• _Task to complete_
Substitute "Where do I click to" for each occurrence of "Where should I click to" in all the records below, leaving every other part unchanged.
══ Records for the task
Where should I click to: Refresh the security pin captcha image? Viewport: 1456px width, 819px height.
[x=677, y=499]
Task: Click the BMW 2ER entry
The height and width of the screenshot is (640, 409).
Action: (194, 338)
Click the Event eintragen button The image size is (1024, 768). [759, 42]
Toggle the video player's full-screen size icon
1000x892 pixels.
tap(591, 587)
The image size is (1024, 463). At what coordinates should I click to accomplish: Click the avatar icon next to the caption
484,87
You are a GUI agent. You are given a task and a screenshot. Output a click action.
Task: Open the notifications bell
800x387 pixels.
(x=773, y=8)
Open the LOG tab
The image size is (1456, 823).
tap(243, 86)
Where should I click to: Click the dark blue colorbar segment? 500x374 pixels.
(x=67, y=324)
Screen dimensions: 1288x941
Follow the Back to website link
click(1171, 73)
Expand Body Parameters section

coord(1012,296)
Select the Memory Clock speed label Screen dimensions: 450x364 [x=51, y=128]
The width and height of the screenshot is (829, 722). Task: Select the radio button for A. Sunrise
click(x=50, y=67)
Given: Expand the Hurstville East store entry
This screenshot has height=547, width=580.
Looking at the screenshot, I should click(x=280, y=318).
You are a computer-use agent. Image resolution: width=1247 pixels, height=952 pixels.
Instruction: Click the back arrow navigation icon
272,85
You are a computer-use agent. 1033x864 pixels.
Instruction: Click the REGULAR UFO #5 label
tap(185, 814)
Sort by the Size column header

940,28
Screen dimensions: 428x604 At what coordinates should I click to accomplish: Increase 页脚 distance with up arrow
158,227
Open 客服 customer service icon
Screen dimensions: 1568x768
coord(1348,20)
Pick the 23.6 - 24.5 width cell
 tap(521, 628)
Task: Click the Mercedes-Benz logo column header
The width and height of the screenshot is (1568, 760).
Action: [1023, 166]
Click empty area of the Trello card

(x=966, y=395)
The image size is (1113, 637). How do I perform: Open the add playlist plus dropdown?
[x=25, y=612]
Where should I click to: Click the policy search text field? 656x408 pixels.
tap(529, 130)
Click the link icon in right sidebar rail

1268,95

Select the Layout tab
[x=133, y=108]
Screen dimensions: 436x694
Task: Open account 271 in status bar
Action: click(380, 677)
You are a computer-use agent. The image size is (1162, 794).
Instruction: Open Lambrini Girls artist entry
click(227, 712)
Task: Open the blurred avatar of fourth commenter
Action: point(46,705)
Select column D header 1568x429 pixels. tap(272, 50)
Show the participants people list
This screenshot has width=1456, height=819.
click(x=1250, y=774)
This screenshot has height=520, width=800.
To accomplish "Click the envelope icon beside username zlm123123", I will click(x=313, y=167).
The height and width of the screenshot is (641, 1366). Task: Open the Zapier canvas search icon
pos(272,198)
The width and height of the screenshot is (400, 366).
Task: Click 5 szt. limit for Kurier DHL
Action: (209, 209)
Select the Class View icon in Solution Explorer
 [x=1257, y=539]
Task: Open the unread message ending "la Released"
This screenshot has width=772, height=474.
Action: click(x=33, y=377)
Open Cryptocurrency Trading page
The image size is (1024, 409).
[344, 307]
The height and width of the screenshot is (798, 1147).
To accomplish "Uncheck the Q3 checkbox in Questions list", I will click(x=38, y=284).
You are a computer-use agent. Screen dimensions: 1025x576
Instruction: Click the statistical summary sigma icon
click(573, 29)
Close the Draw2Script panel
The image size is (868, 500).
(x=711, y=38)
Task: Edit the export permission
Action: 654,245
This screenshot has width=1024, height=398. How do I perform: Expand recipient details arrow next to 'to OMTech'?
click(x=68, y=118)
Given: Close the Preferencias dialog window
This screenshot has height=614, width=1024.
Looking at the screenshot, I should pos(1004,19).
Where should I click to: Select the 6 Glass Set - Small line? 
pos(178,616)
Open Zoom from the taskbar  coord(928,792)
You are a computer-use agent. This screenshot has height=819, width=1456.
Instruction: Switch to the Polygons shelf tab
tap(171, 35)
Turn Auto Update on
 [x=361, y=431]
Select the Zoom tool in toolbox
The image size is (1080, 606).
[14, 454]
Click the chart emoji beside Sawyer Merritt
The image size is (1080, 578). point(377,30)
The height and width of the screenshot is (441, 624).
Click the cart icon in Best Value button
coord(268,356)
════
• _Exercise output_
Where do I click to: Refresh the security pin captcha image? Viewport: 1456px width, 819px height.
[x=677, y=499]
Task: Click the BMW 2ER entry
The height and width of the screenshot is (640, 409).
Action: (194, 338)
Click the Event eintragen button The image size is (1024, 768). [759, 42]
Toggle the video player's full-screen size icon
1000x892 pixels.
tap(591, 587)
The image size is (1024, 463). At what coordinates should I click to accomplish: Click the avatar icon next to the caption
484,87
You are a GUI agent. You are given a task and a screenshot. Output a click action.
Task: Open the notifications bell
800x387 pixels.
(x=773, y=8)
Open the LOG tab
The image size is (1456, 823).
tap(243, 86)
Where do I click to: Click the dark blue colorbar segment? 500x374 pixels.
(x=67, y=324)
Screen dimensions: 1288x941
Follow the Back to website link
click(1171, 73)
Expand Body Parameters section

coord(1012,296)
Select the Memory Clock speed label Screen dimensions: 450x364 [x=51, y=128]
The width and height of the screenshot is (829, 722). Task: Select the radio button for A. Sunrise
click(x=50, y=67)
Given: Expand the Hurstville East store entry
This screenshot has height=547, width=580.
Looking at the screenshot, I should click(x=280, y=318).
You are a computer-use agent. Image resolution: width=1247 pixels, height=952 pixels.
Instruction: Click the back arrow navigation icon
272,85
You are a computer-use agent. 1033x864 pixels.
Instruction: Click the REGULAR UFO #5 label
tap(185, 814)
Sort by the Size column header

940,28
Screen dimensions: 428x604 At what coordinates should I click to accomplish: Increase 页脚 distance with up arrow
158,227
Open 客服 customer service icon
Screen dimensions: 1568x768
coord(1348,20)
Pick the 23.6 - 24.5 width cell
 tap(521, 628)
Task: Click the Mercedes-Benz logo column header
The width and height of the screenshot is (1568, 760).
Action: [1023, 166]
Click empty area of the Trello card

(x=966, y=395)
The image size is (1113, 637). How do I perform: Open the add playlist plus dropdown?
[x=25, y=612]
Where do I click to: Click the policy search text field? 656x408 pixels.
tap(529, 130)
Click the link icon in right sidebar rail

1268,95

Select the Layout tab
[x=133, y=108]
Screen dimensions: 436x694
Task: Open account 271 in status bar
Action: click(380, 677)
You are a computer-use agent. The image size is (1162, 794).
Instruction: Open Lambrini Girls artist entry
click(227, 712)
Task: Open the blurred avatar of fourth commenter
Action: point(46,705)
Select column D header 1568x429 pixels. tap(272, 50)
Show the participants people list
This screenshot has width=1456, height=819.
click(x=1250, y=774)
This screenshot has height=520, width=800.
To accomplish "Click the envelope icon beside username zlm123123", I will click(x=313, y=167).
The height and width of the screenshot is (641, 1366). Task: Open the Zapier canvas search icon
pos(272,198)
The width and height of the screenshot is (400, 366).
Task: Click 5 szt. limit for Kurier DHL
Action: (209, 209)
Select the Class View icon in Solution Explorer
 [x=1257, y=539]
Task: Open the unread message ending "la Released"
This screenshot has width=772, height=474.
Action: click(x=33, y=377)
Open Cryptocurrency Trading page
The image size is (1024, 409).
[344, 307]
The height and width of the screenshot is (798, 1147).
To accomplish "Uncheck the Q3 checkbox in Questions list", I will click(x=38, y=284).
You are a computer-use agent. Screen dimensions: 1025x576
Instruction: Click the statistical summary sigma icon
click(573, 29)
Close the Draw2Script panel
The image size is (868, 500).
(x=711, y=38)
Task: Edit the export permission
Action: 654,245
This screenshot has width=1024, height=398. How do I perform: Expand recipient details arrow next to 'to OMTech'?
click(x=68, y=118)
Given: Close the Preferencias dialog window
This screenshot has height=614, width=1024.
Looking at the screenshot, I should pos(1004,19).
Where do I click to: Select the 6 Glass Set - Small line? 
pos(178,616)
Open Zoom from the taskbar  coord(928,792)
You are a computer-use agent. This screenshot has height=819, width=1456.
Instruction: Switch to the Polygons shelf tab
tap(171, 35)
Turn Auto Update on
 [x=361, y=431]
Select the Zoom tool in toolbox
The image size is (1080, 606).
[14, 454]
Click the chart emoji beside Sawyer Merritt
The image size is (1080, 578). point(377,30)
The height and width of the screenshot is (441, 624).
Click the cart icon in Best Value button
coord(268,356)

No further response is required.